___ Dataset records

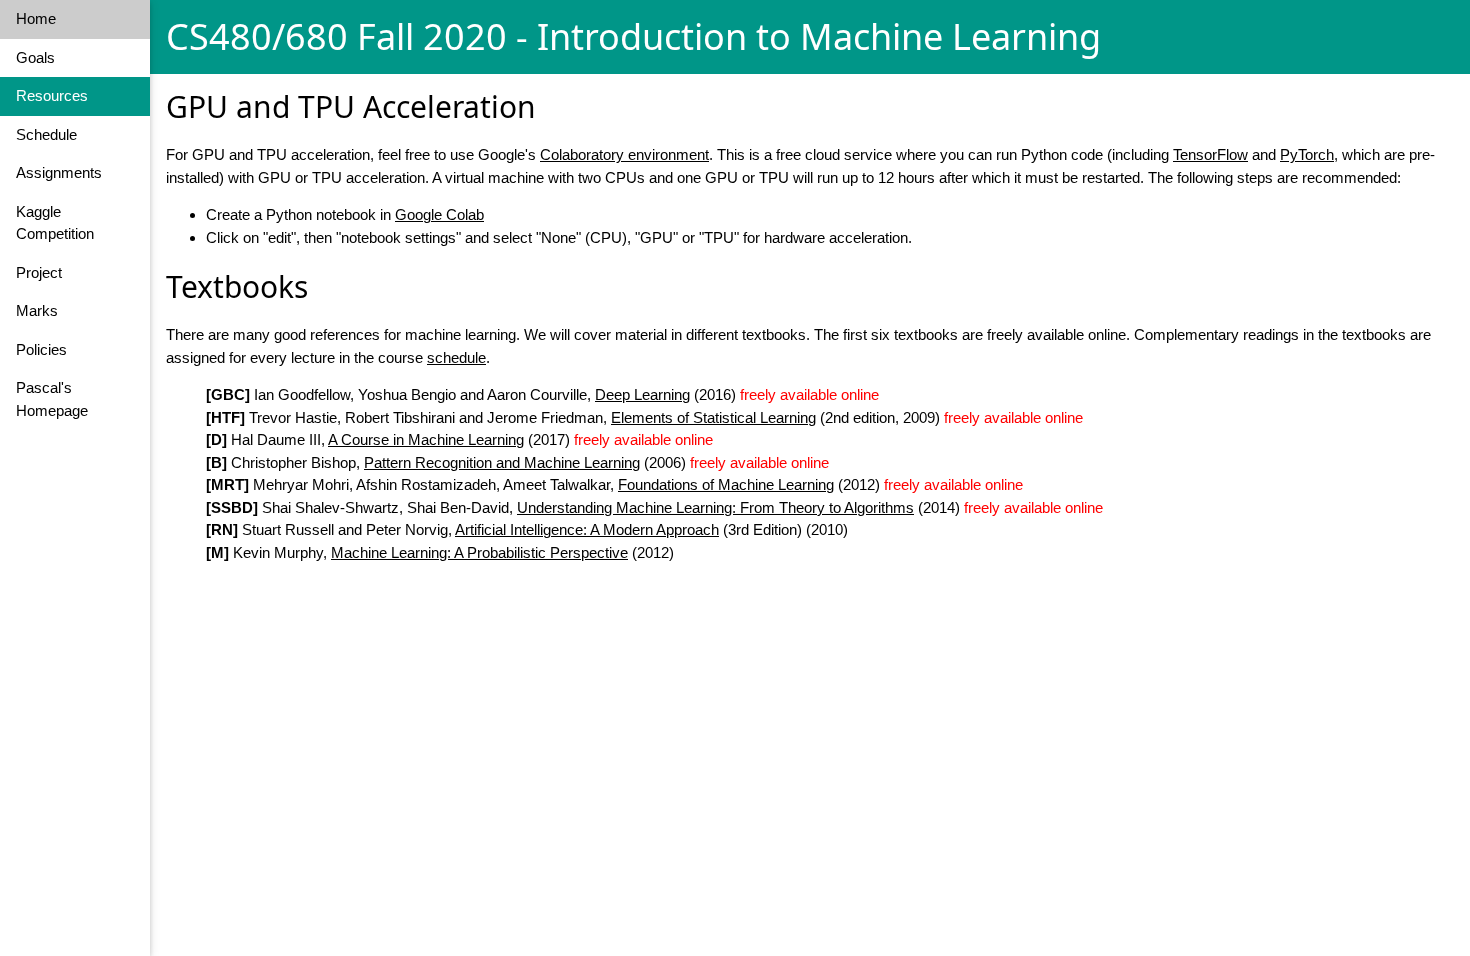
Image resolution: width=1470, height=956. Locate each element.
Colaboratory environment (624, 154)
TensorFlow (1210, 154)
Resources (52, 95)
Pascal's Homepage (52, 399)
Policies (41, 349)
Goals (35, 57)
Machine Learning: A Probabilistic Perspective (479, 552)
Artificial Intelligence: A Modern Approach (587, 529)
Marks (37, 310)
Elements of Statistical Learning (713, 417)
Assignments (59, 172)
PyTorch (1307, 154)
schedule (456, 357)
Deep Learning (642, 394)
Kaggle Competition (55, 223)
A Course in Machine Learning (426, 439)
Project (39, 272)
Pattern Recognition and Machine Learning (502, 462)
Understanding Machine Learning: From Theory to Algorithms (715, 507)
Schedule (46, 134)
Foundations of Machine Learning (726, 484)
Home (36, 18)
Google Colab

______

## Task directions
Search the data for "Learning". Copy every matching line.

## Solution to the exercise
Machine Learning: A Probabilistic Perspective (479, 552)
Elements of Statistical Learning (713, 417)
Deep Learning (642, 394)
A Course in Machine Learning (426, 439)
Pattern Recognition and Machine Learning (502, 462)
Understanding Machine Learning: From Theory to Algorithms (715, 507)
Foundations of Machine Learning (726, 484)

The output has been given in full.